**PROBLEM STATEMENT**: Quote these lines exactly: the one that holds "At what coordinates" and every line after it to the end of the material below. Skip pictures.

==== THE DATA ====

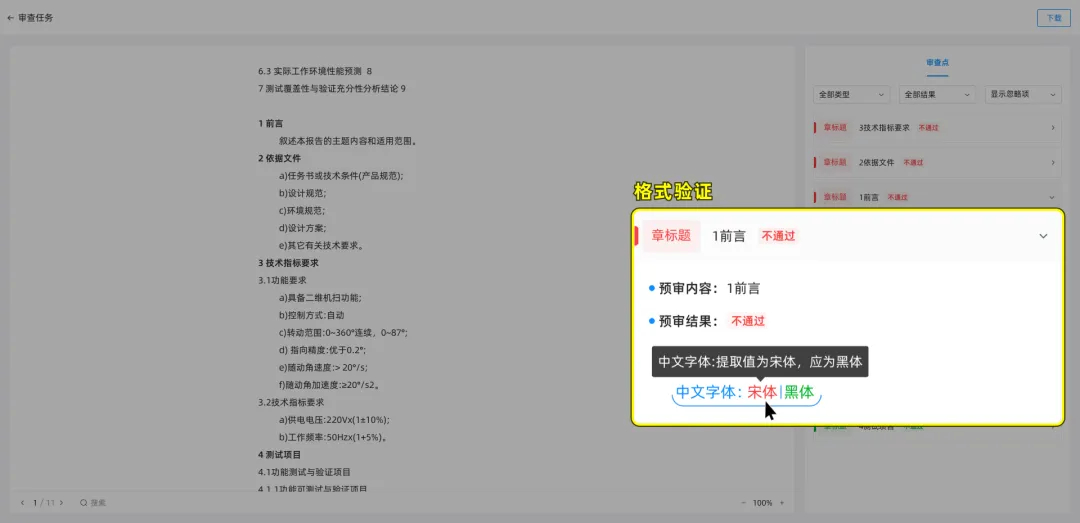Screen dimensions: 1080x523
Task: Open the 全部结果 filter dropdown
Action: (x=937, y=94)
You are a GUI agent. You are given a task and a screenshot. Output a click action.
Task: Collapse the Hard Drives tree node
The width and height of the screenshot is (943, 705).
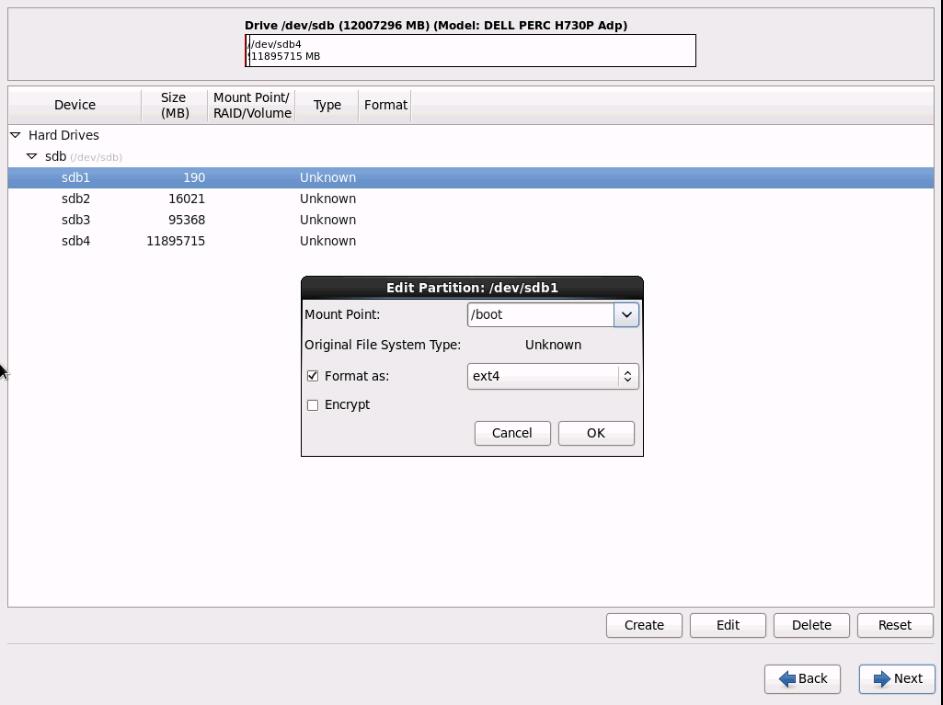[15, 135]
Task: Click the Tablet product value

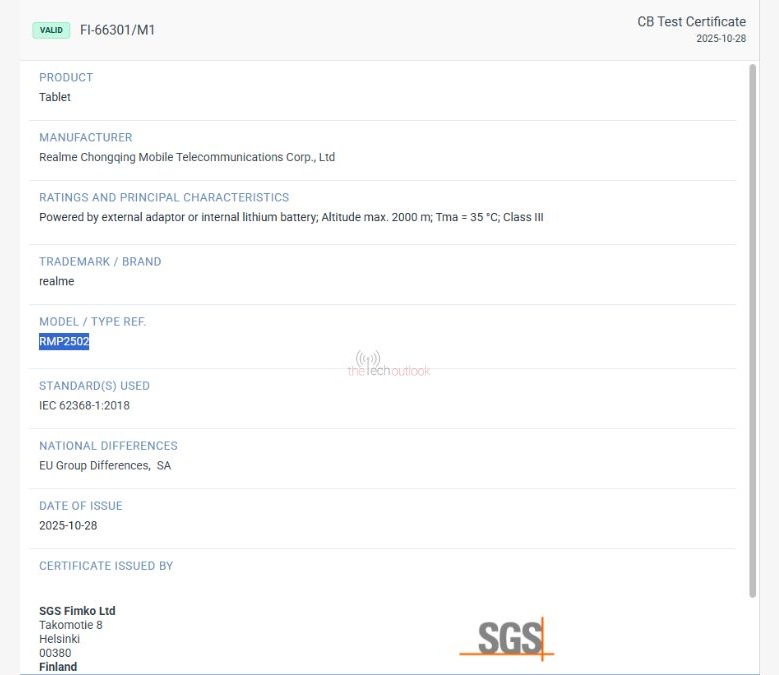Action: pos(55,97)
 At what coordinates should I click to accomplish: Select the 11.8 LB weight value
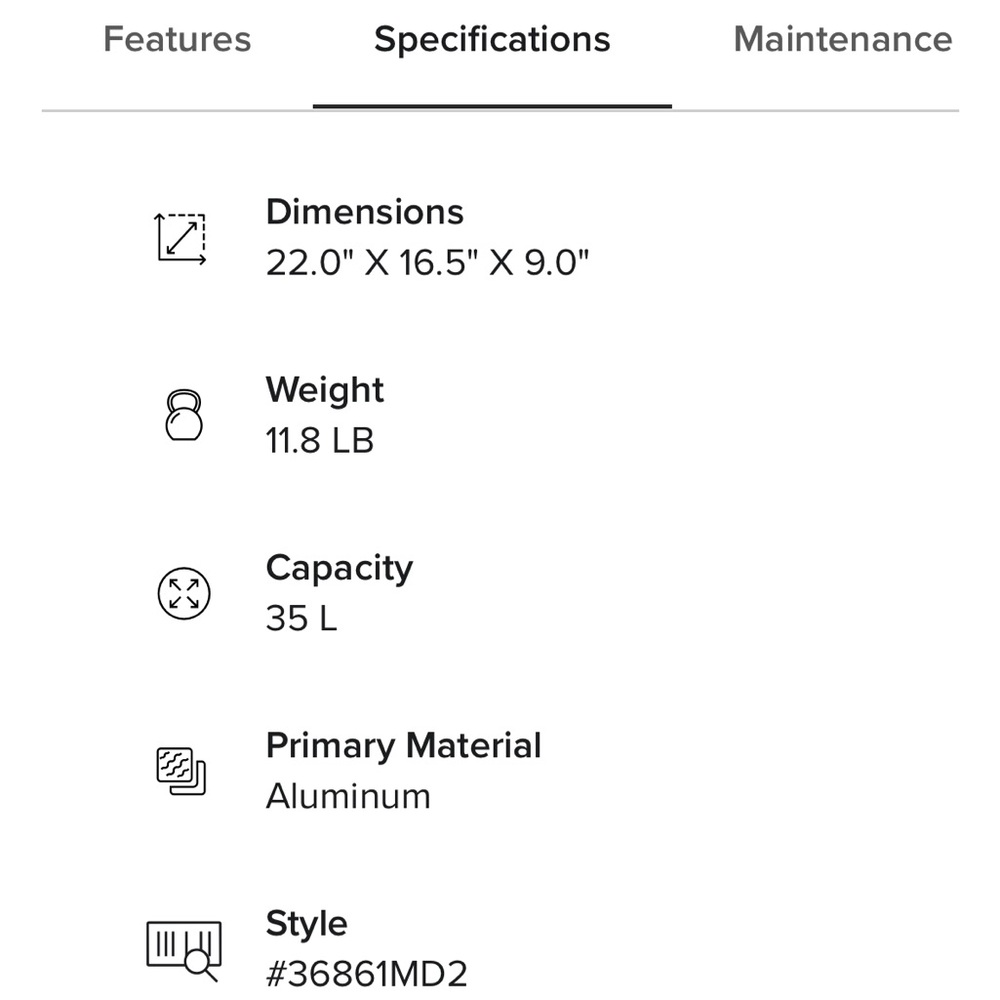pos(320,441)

====

**OUTPUT OF THE EXERCISE**:
 At what coordinates should I click to accomplish: Select the 11.8 LB weight value
pos(320,441)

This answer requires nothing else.